Interest
in technical change has grown explosively in the last
decade. Industrial policy, both in developed and developing
countries, increasingly includes an explicit technology
component. For this reason technological forecasts are
becoming a prerequisite for planning. Two questions
then arise: How reliable are technological forecasts?
How useful are they as a guide for development strategies?
Past experience is highly uneven. In general there would
seem to be a gap between the capacity for extrapolating
trends in technology itself and that for predicting
rates of diffusion in the productive sphere. This gap
is wider the newer the technology and becomes narrower
as the diffusion process develops, when related social
and economic factors have become manifest revealing
the selection criteria.
In
fact, the world of the technically feasible is far greater
than that of the economically profitable and that of
the socially acceptable. And the two latter sets do
not coincide either. This could mean that pure technological
forecasting would be of limited use as a guide for development
policy. A fuller exploration is required in order to
identify the economic and social forces that drive and
influence the course of technical change, as well as
the forms in which technology influences the economy
and society.
This
paper is an attempt in that direction. The first part
presents a set of categories with which to approach
the analysis of technical change.
In
the second part, a hypothesis is presented about the
constitution and diffusion of successive "techno-economic
paradigms". The crystallization of each paradigm would
produce a radical shift in the course of evolution of
the technologies of a given period, resulting in profound
structural change in the economic sphere.
The
third part examines the way in which such a process
of structural change would demand equally profound transformations
in the socio-institutional sphere.Following this general
model of analysis, it is suggested that we are at present
in a period of global technological transition, which
offers new opportunities for outlining development strategies.
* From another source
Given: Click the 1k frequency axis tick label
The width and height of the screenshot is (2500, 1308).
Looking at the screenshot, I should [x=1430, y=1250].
Profiting from these new possibilities would require
understanding the defining features of the new techno-economic
paradigm, which, in the present case would be the system
of technologies based upon microelectronics.
Part
four, then, examines some of these features, pointing
to the specific ways in which they influence the direction
of technological evolution in products, production processes
and in the forms of organization of the firm.
Part
five explores the possible impact of the new prevailing
technological model upon other new technologies, specifically:
new energy sources, new materials and biotechnology.
The
final section is a discussion of some of the implications
of the technological transition for development strategies.